Update the rows from the line holding "Screen dimensions: 1125x971" through the end of the rows, inclusive, changing "chart" to "map" and keeping everything else the same. Leave the pictures out of your answer.

[Word and element locating data]

────────────────

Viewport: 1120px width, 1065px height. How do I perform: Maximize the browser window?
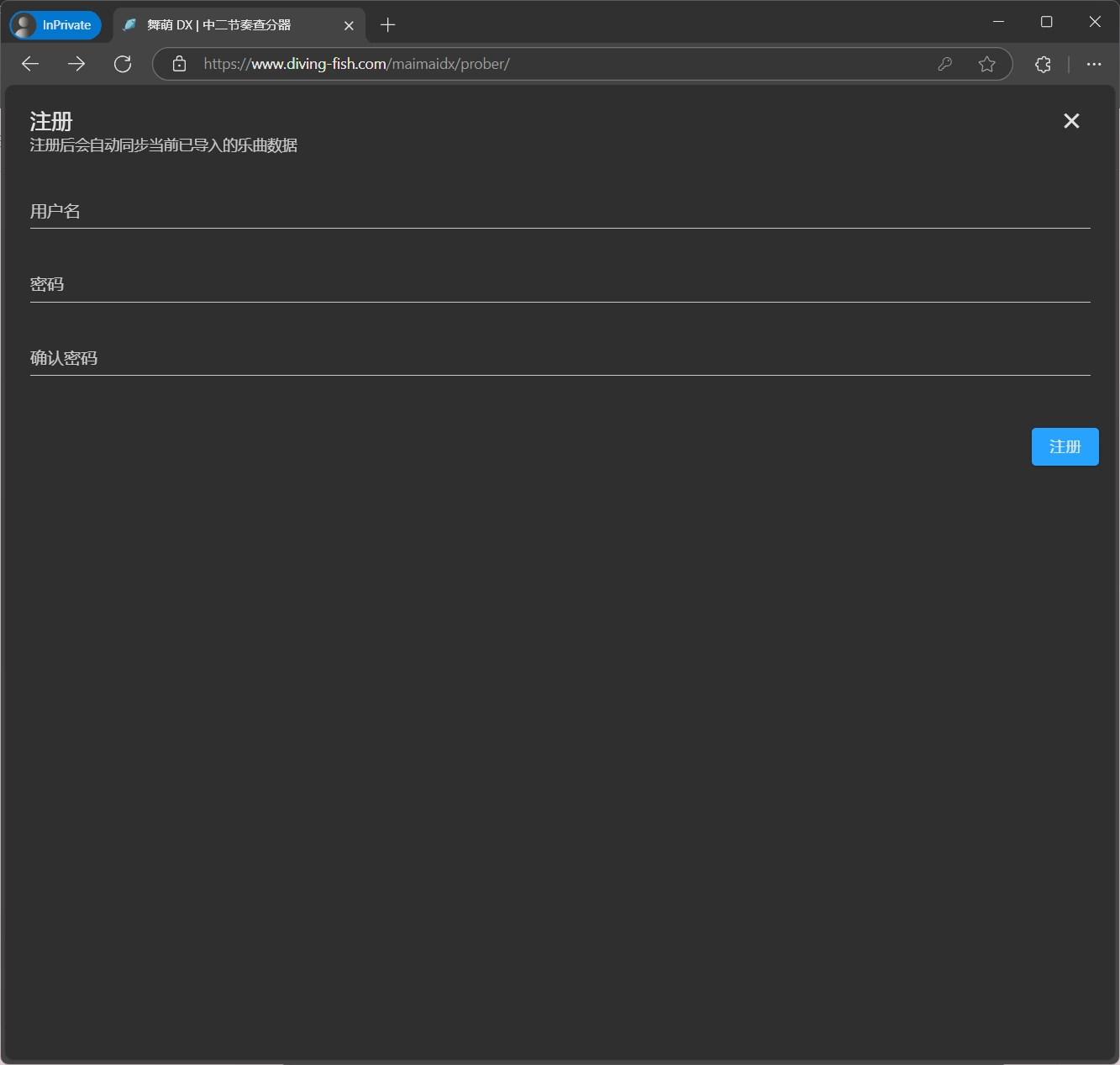(x=1046, y=22)
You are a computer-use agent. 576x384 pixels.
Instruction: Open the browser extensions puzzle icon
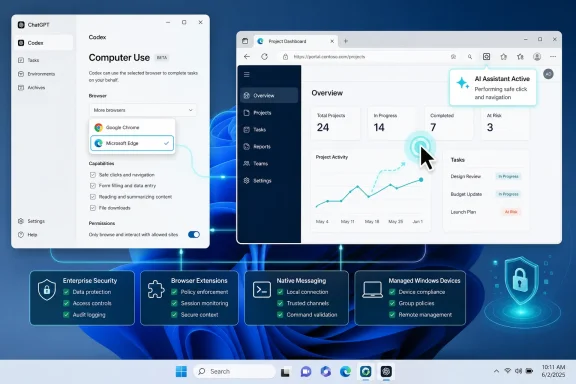click(x=504, y=57)
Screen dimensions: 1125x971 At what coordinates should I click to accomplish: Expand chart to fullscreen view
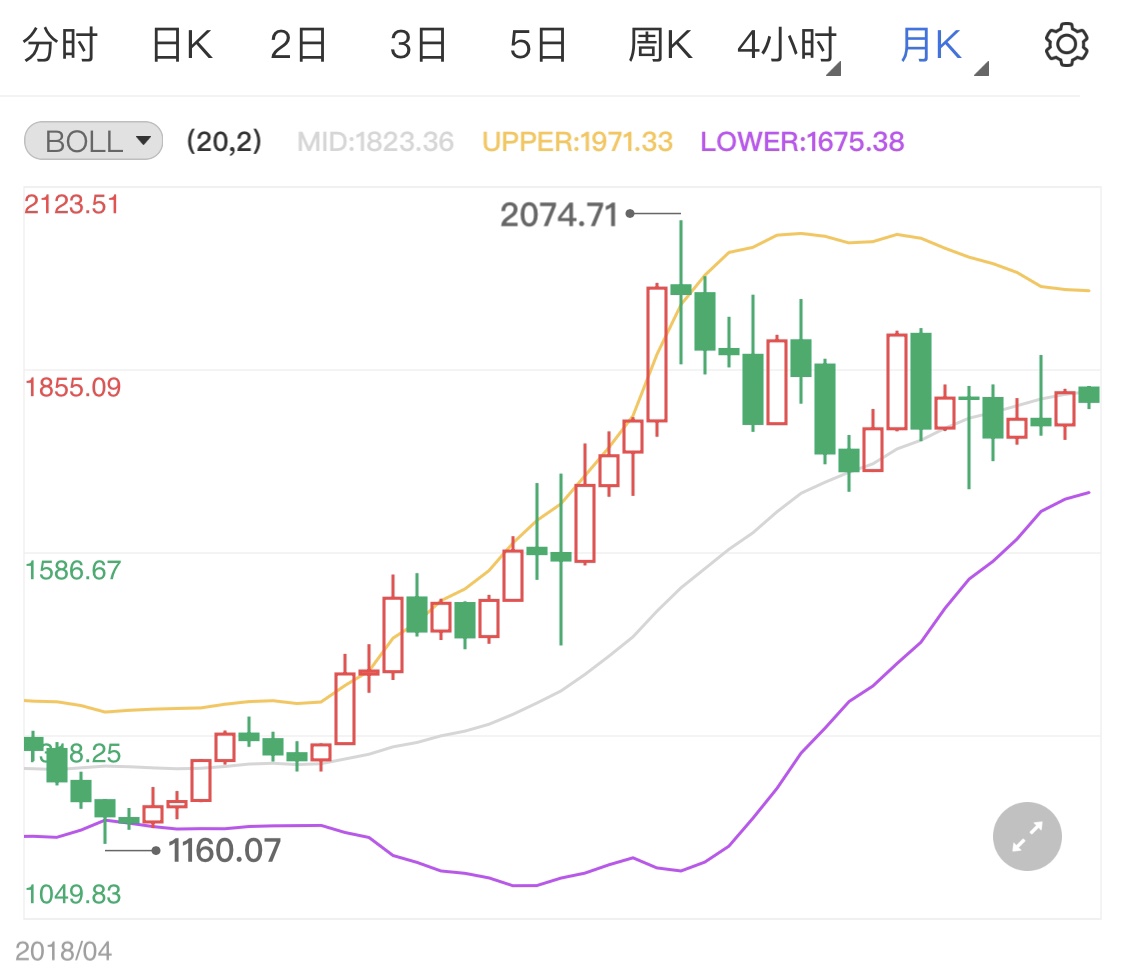[x=1026, y=836]
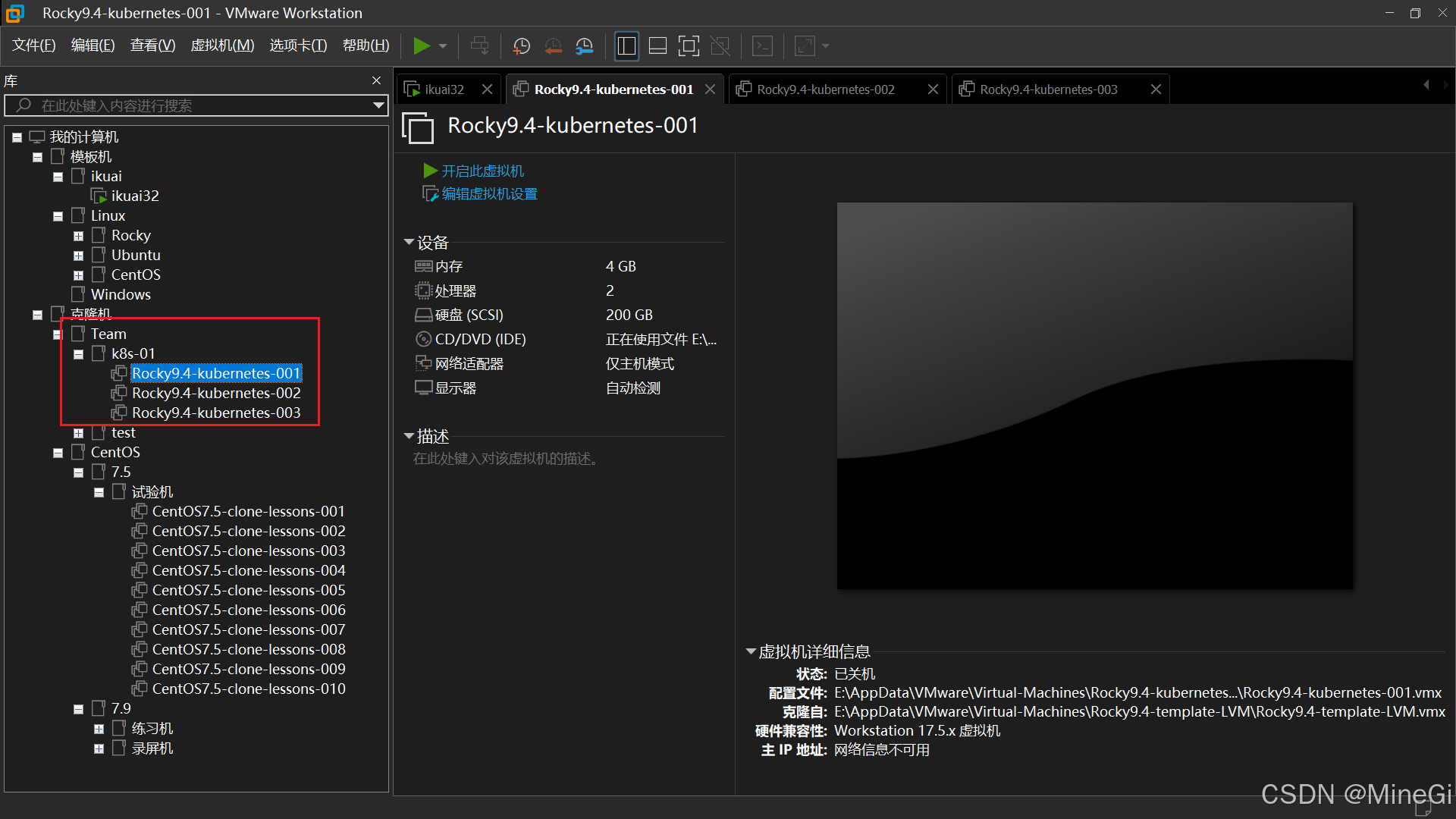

────────────────

**The solution:**
Screen dimensions: 1125x971 At what coordinates should I click to accomplish: Expand map to fullscreen view
[x=1026, y=836]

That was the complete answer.